Selected text -

You did install a sill pan or at least flash under the threshold, up the jambs, and behind the siding, right?
One of the most common mistakes builders and DIY's alike make is skiping this one simple step and can cause 1000's of dollars in damage to the home.
And no some silicone under it will not keep the water out?
Is the outside of that threshold where it over hangs the sheathing fully supported? If not it will twist it and cause the seal to break on the outside edges.

oh'mike 01-29-2013 10:07 AM

Put your level on the left and right jams and see it they match--exactly----if not---that's your problem---

some french doors have adjustable hinges for fine tuning---you just might get lucky there---

joecaption 01-29-2013 10:14 AM

Also just look at the exposures at the top of the door and along the area where the two doors meet. They should all be even.
You did use the 3" long supplyed screws in the hindges right?
If the doors off sometimes simply playing with those screws can fine tune the door.

Information -
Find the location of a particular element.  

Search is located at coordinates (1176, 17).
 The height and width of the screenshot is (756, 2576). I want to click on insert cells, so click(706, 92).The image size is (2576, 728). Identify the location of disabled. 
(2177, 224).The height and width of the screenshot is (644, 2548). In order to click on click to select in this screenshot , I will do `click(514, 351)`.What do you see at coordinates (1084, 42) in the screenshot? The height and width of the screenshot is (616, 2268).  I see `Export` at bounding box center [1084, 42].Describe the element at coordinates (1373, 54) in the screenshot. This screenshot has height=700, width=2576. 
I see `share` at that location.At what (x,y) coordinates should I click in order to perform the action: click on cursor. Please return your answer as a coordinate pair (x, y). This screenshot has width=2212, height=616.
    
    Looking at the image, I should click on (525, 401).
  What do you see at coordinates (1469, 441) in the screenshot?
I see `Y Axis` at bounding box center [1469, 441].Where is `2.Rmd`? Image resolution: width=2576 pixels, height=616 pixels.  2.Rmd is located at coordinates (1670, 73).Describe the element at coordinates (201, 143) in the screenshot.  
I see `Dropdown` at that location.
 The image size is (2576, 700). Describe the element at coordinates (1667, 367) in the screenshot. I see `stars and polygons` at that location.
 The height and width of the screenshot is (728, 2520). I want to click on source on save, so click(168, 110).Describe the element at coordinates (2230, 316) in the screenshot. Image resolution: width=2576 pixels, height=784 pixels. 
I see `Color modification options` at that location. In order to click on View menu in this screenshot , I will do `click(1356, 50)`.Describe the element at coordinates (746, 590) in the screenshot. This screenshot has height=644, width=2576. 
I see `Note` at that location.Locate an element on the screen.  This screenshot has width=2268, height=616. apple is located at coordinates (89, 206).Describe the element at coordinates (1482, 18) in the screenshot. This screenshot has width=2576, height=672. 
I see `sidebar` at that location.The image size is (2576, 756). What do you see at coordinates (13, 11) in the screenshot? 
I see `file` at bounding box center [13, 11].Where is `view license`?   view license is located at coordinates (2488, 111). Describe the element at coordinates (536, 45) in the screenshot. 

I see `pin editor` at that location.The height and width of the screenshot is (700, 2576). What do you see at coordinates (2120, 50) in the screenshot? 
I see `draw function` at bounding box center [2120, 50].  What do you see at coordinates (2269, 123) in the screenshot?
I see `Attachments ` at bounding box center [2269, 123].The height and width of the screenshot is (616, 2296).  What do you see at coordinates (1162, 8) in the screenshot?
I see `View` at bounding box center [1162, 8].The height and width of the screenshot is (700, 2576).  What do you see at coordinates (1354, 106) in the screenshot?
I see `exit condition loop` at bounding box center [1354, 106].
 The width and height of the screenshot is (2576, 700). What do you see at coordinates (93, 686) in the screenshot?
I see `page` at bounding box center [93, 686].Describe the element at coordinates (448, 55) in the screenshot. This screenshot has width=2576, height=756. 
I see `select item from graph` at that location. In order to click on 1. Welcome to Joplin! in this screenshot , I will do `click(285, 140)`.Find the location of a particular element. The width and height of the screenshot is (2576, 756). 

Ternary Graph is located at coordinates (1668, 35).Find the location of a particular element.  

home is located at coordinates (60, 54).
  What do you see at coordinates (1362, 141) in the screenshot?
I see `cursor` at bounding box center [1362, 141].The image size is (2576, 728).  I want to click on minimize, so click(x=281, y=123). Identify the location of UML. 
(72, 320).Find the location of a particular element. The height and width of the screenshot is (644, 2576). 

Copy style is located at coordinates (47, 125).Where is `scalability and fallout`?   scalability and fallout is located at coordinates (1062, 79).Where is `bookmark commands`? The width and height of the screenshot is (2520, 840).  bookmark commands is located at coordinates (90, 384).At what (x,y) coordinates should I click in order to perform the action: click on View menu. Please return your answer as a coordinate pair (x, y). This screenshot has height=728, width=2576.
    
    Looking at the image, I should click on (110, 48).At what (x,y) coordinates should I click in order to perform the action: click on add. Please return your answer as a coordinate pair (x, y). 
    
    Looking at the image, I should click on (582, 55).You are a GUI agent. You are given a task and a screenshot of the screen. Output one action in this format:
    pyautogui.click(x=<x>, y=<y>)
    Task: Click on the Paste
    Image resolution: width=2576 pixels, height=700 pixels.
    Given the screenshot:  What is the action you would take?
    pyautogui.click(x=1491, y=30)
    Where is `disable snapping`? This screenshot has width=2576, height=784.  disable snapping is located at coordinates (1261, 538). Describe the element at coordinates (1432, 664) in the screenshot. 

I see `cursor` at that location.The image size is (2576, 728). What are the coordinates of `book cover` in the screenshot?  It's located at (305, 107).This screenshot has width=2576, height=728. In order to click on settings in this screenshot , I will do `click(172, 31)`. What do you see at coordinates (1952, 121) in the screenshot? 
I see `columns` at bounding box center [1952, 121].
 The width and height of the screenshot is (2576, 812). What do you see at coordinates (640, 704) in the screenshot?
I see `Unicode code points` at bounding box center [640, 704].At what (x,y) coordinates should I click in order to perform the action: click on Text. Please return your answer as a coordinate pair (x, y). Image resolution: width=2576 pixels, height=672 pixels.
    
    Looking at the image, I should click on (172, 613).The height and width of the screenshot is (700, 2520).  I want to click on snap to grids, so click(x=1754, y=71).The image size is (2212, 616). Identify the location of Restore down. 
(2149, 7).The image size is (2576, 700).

Requirement 1 -
Answer these from the door installation thread:
(a) Which parts of the door does oh'mike say to check with a level?
(b) What do some French doors have for fine tuning?
(c) How long are the supplied hinge screws?
Requirement 2 -
Please copy the part of the door installation thread that opens with the words containing "You did install" and closes with "the water out?".
Requirement 3 -
Carry on the door installation thread, picking up after its last sentence.

Exercise output 1 -
(a) The left and right jambs
(b) Adjustable hinges
(c) 3" long

Exercise output 2 -
You did install a sill pan or at least flash under the threshold, up the jambs, and behind the siding, right?
One of the most common mistakes builders and DIY's alike make is skiping this one simple step and can cause 1000's of dollars in damage to the home.
And no some silicone under it will not keep the water out?

Exercise output 3 -
Freakaloin 01-29-2013 10:31 AM

I installed a sill pan. I haven't flashed around door yet but the siding isn't up yet. Everything is plumb and square and straight. The bottom hinge on the inactive door came from the factory a little out of the inlay but I doubt that's it. I'll adjust the hinges first and see if that helps. There's a second set of French doors next to this one btw. It closes easier. It's a minor issue but it bugs me. Seems these French doors installed without a need for shimming...weird. I had to shim the crap out of the single door I installed on other side of room...

Freakaloin 01-29-2013 10:39 AM

Also...do I need to put a drip cap on this or something?
http://imageshack.us/a/img268/9905/imagelsu.jpg

joecaption 01-29-2013 10:44 AM

Swing around and take another picture facing the door.
Is there a nailing flange on the door?
Who cut the sheathing back like that?:eek:

BigJim 01-29-2013 10:51 AM

With that much overhang you shouldn't have to have a drip cap or flashing but if it were mine I would install one anyway, just to be doubly sure.

Freakaloin 01-29-2013 10:58 AM

I know. I forgot to leave a little excess with the felt. I also had a larger than expected gap above door and added a 1x4(after I sheathed). Gap is still rather large :(

http://imageshack.us/a/img13/764/imageprz.jpg

joecaption 01-29-2013 11:20 AM

Is the jamb on the door at least even with the face of the sheathing?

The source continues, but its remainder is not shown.